» **What this task involves**
From the line that includes "Task: Open link" to the last line of the records that follow, copy every line exactly and nothing more, omitting pictures.

» **Exercise input**
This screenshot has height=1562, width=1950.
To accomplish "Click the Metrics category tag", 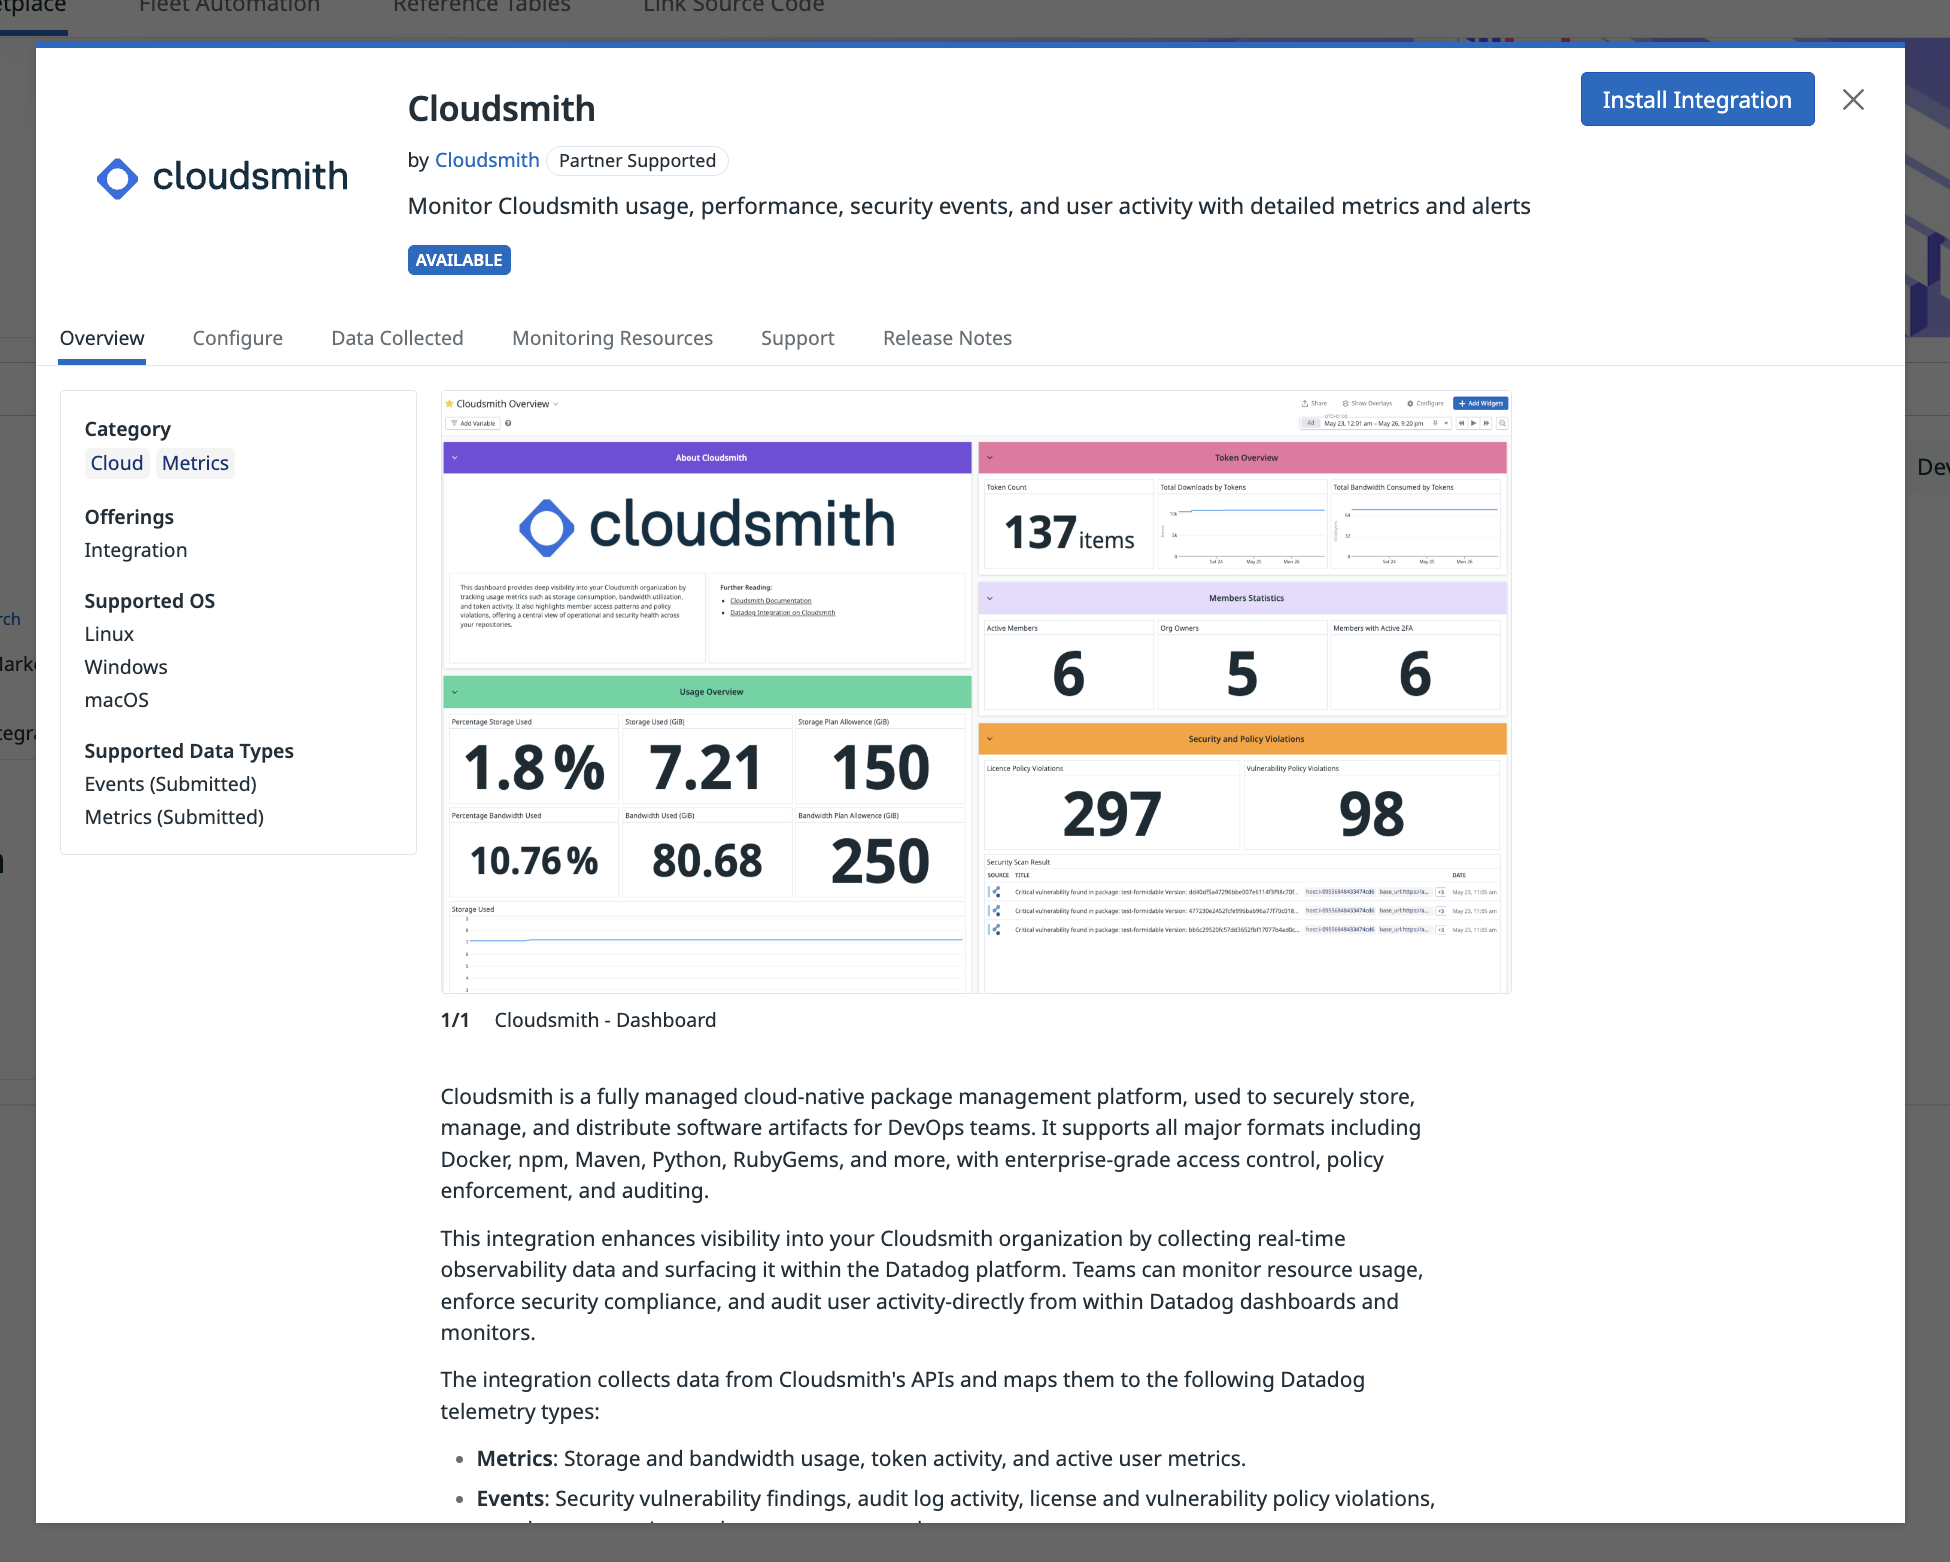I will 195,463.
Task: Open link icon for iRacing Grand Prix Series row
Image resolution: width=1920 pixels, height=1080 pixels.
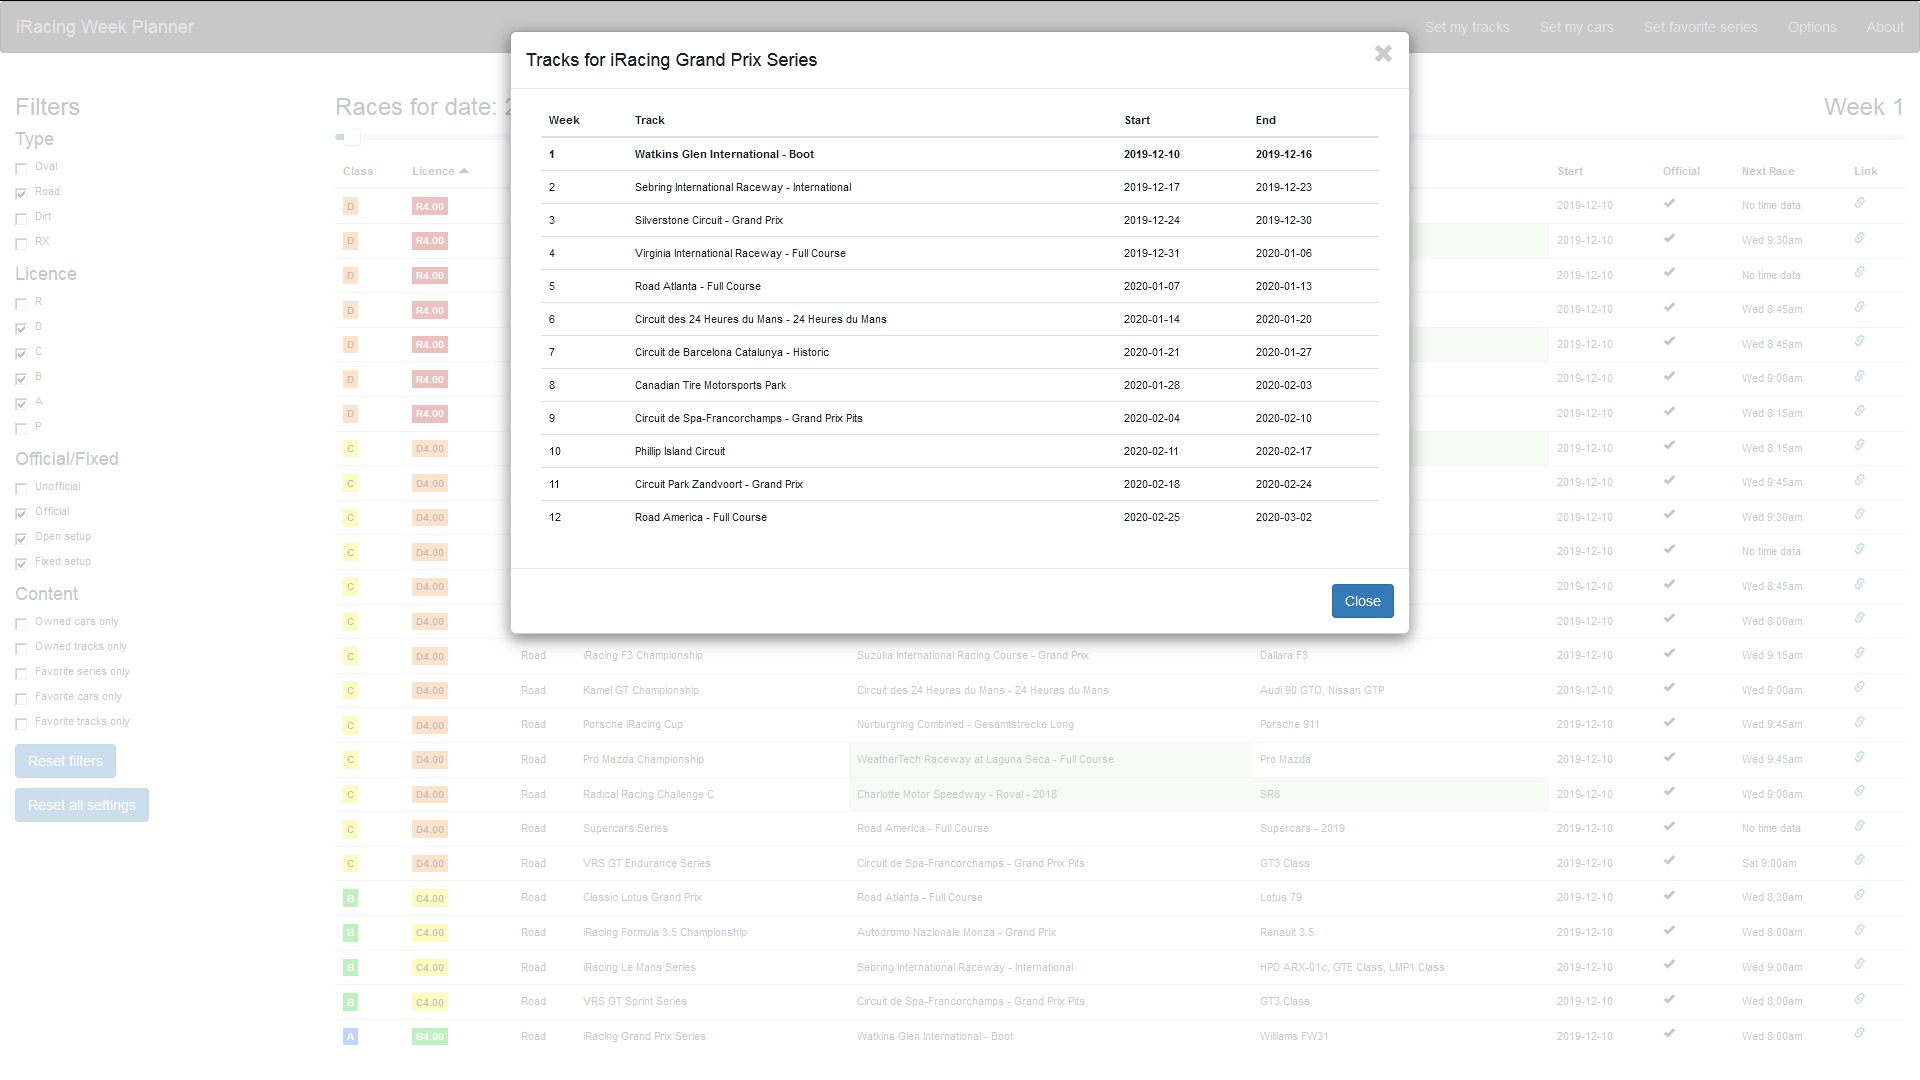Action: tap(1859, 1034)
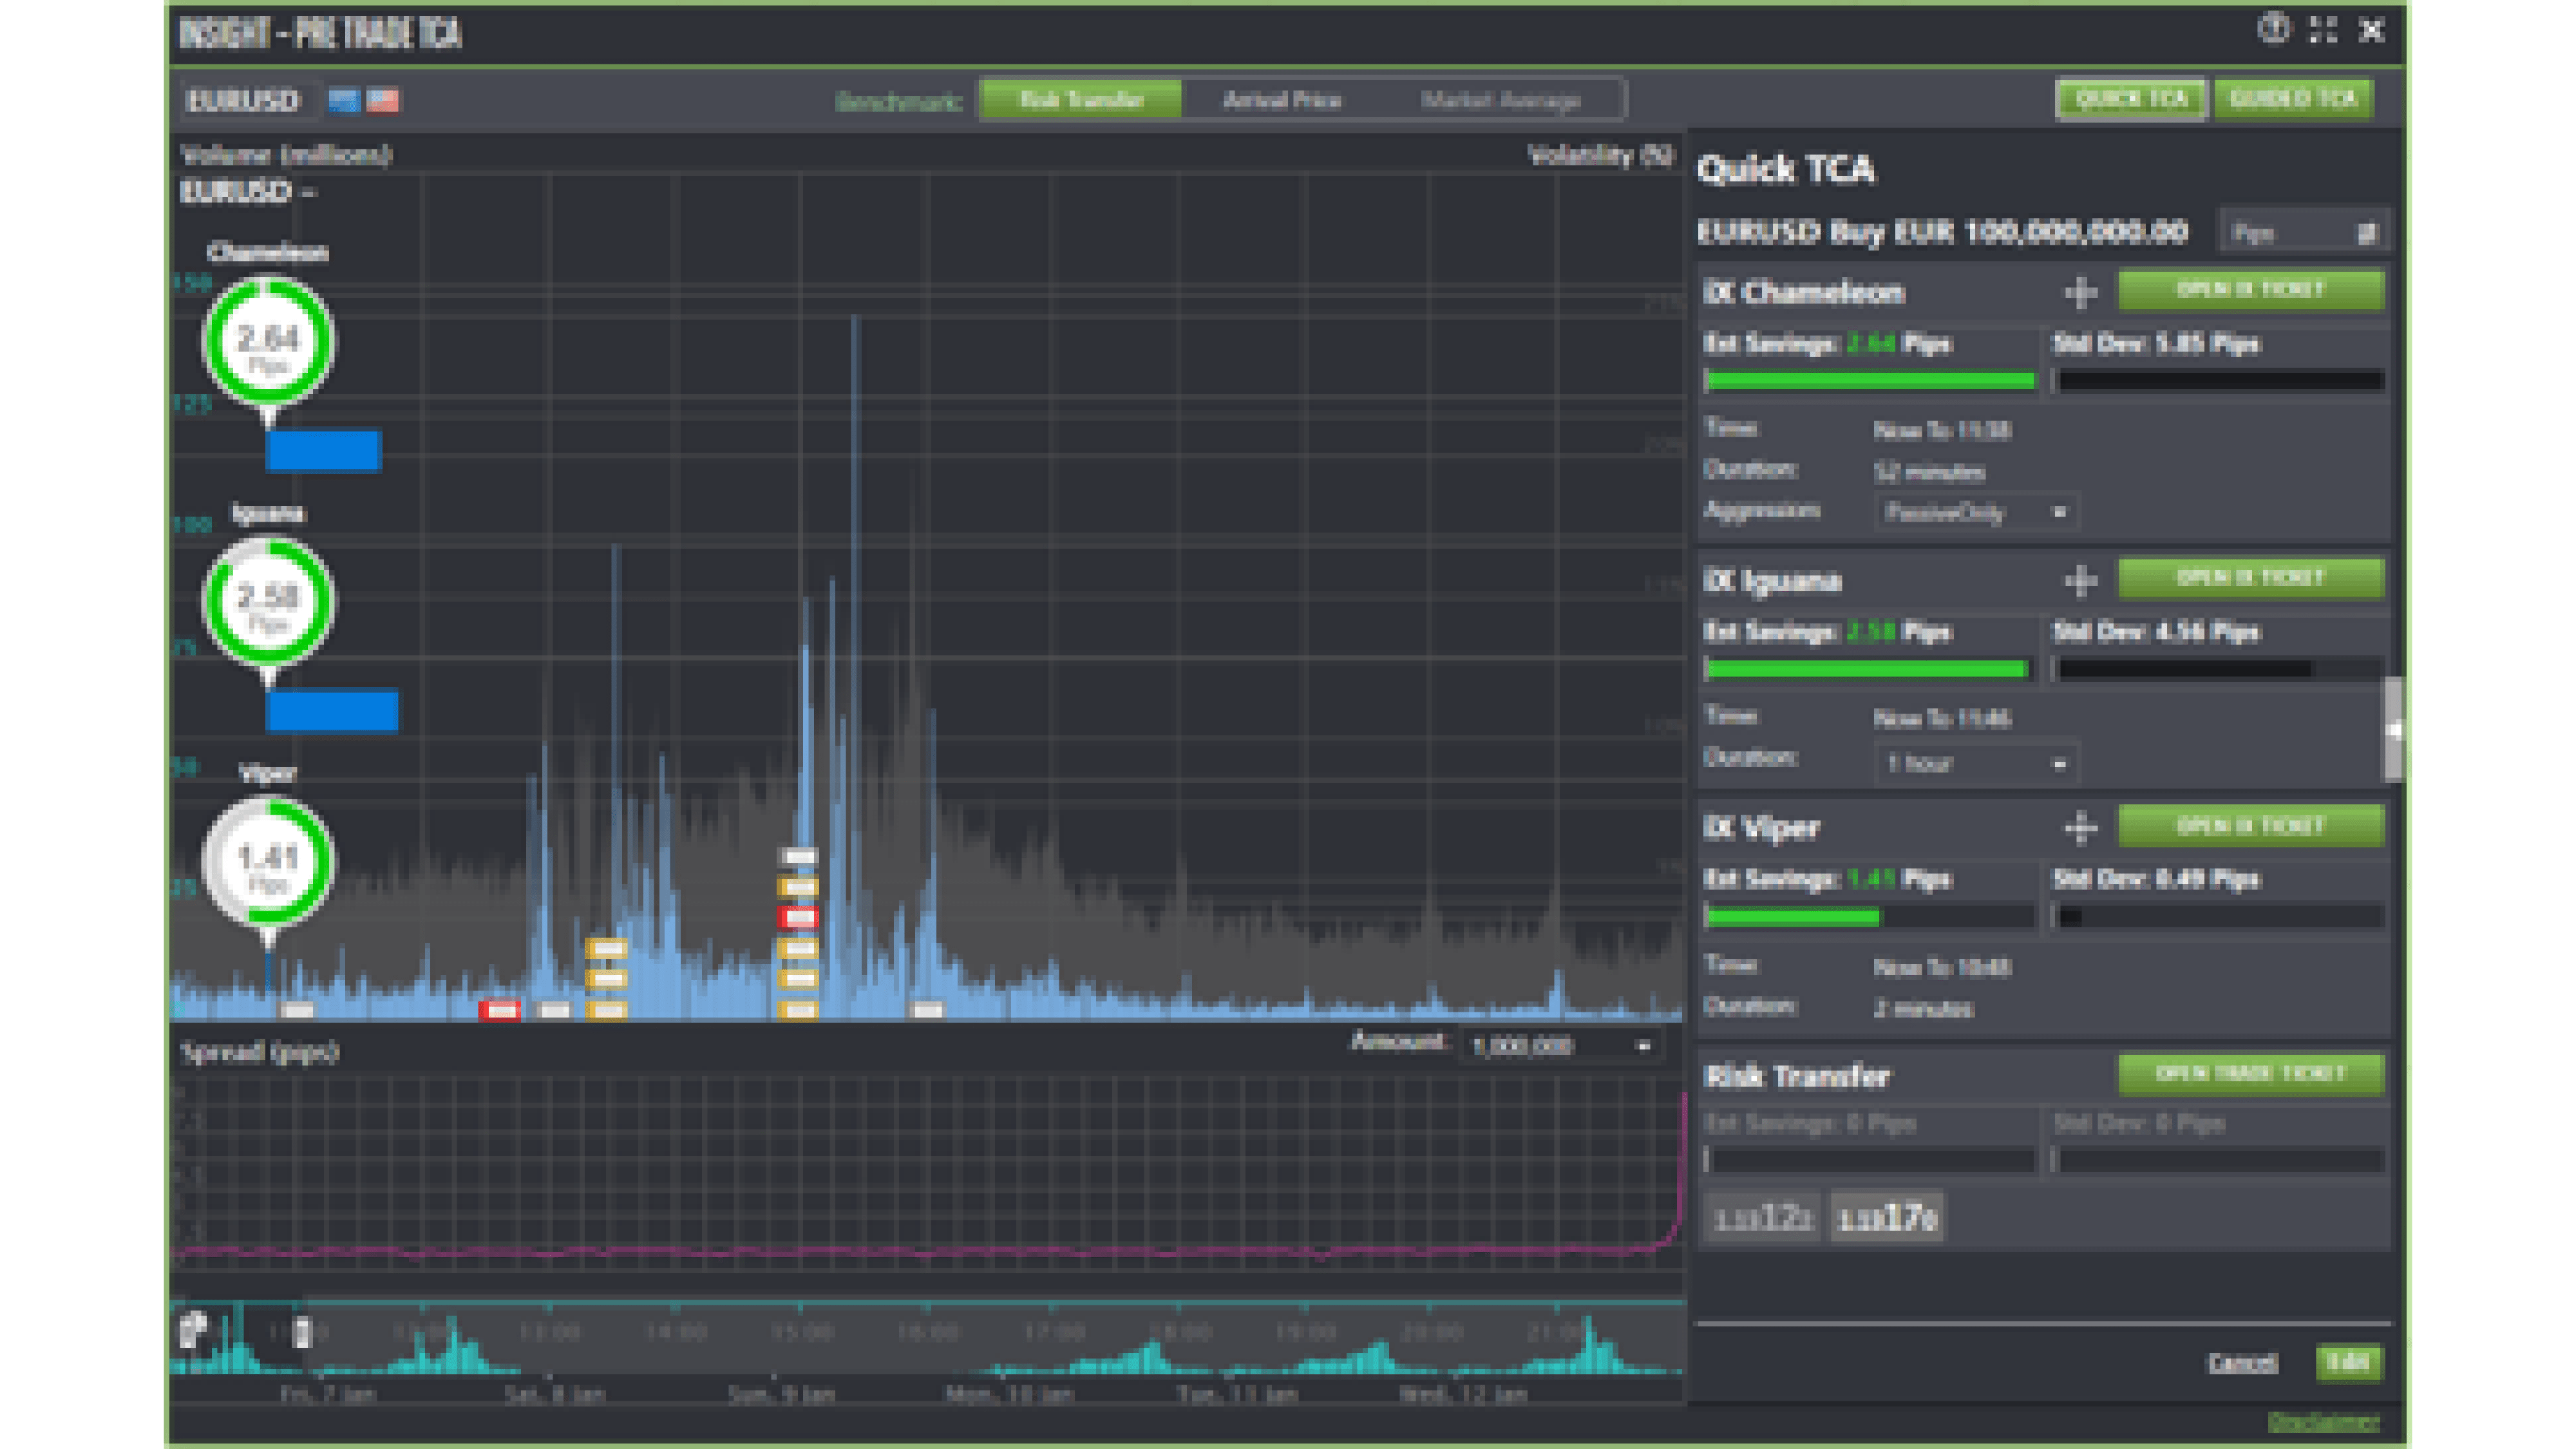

» **Exercise response**
Task: Open link icon for iRacing Grand Prix Series row
Image resolution: width=1920 pixels, height=1080 pixels.
Action: tap(1859, 1034)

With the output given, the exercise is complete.